**Exercise brief**
Among the entries below, one line contains "WordPress Theme : UU2014 (1171, 947)" and another contains "[Wpp] (1111, 38)". Transcribe those two lines and every line between them, exactly.

-- Given entries follows --

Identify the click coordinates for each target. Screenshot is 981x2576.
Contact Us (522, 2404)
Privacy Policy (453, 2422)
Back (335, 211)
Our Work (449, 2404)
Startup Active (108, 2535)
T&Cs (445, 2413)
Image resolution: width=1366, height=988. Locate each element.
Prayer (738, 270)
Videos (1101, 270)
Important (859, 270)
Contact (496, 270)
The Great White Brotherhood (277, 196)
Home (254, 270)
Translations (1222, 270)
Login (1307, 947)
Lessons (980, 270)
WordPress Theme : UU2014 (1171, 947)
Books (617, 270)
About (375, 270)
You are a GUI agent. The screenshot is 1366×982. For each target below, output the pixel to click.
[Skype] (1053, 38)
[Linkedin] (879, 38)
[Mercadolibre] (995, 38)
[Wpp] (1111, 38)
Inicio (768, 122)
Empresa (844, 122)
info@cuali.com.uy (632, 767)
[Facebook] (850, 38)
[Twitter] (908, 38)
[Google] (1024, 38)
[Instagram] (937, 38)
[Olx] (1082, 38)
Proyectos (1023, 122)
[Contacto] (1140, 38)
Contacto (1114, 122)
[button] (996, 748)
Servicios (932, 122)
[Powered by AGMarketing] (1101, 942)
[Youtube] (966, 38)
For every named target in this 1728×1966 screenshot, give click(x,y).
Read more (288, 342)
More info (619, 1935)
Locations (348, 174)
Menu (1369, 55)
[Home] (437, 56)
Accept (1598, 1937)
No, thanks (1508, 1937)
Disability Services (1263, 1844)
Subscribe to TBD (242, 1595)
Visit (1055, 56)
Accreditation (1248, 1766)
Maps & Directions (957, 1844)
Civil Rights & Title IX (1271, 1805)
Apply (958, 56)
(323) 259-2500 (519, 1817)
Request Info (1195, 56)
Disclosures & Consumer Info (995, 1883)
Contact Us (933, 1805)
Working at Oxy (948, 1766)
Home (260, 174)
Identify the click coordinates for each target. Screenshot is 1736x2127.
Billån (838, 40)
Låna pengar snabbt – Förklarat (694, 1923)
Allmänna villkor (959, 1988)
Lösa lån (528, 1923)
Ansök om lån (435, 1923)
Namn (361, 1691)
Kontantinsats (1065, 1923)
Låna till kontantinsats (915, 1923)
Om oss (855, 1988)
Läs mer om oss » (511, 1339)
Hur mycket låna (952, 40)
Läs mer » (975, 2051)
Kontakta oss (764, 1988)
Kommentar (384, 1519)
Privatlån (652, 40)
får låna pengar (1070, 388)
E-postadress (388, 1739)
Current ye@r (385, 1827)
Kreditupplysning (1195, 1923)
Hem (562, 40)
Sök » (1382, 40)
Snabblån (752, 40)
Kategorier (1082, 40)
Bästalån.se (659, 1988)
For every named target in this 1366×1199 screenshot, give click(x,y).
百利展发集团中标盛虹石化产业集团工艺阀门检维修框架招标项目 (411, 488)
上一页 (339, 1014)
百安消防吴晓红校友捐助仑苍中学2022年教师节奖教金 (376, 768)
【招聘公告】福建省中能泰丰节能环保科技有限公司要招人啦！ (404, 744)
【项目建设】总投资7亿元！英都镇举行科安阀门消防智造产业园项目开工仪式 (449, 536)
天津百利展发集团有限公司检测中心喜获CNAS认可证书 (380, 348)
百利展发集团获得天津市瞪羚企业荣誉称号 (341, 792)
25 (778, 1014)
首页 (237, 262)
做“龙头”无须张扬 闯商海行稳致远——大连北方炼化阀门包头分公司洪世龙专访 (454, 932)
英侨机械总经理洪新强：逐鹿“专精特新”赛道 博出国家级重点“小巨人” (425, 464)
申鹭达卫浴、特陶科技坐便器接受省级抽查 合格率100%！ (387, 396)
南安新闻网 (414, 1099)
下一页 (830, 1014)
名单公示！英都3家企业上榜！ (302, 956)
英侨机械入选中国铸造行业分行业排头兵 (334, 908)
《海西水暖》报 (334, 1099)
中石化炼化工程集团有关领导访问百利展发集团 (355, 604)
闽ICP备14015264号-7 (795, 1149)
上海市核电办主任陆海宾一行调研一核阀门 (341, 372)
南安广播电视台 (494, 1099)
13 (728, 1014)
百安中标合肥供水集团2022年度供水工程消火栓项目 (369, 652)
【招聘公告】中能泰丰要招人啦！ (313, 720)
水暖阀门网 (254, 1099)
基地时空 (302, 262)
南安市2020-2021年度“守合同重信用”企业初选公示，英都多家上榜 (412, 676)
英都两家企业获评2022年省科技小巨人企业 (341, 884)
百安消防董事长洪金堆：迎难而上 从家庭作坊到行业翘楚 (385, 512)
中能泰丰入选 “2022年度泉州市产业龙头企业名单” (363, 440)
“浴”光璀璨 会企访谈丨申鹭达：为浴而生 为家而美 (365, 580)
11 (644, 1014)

-- Given entries concluded --

**Task response**
WordPress Theme : UU2014 (1171, 947)
Books (617, 270)
About (375, 270)
You are a GUI agent. The screenshot is 1366×982. For each target below, output the pixel to click.
[Skype] (1053, 38)
[Linkedin] (879, 38)
[Mercadolibre] (995, 38)
[Wpp] (1111, 38)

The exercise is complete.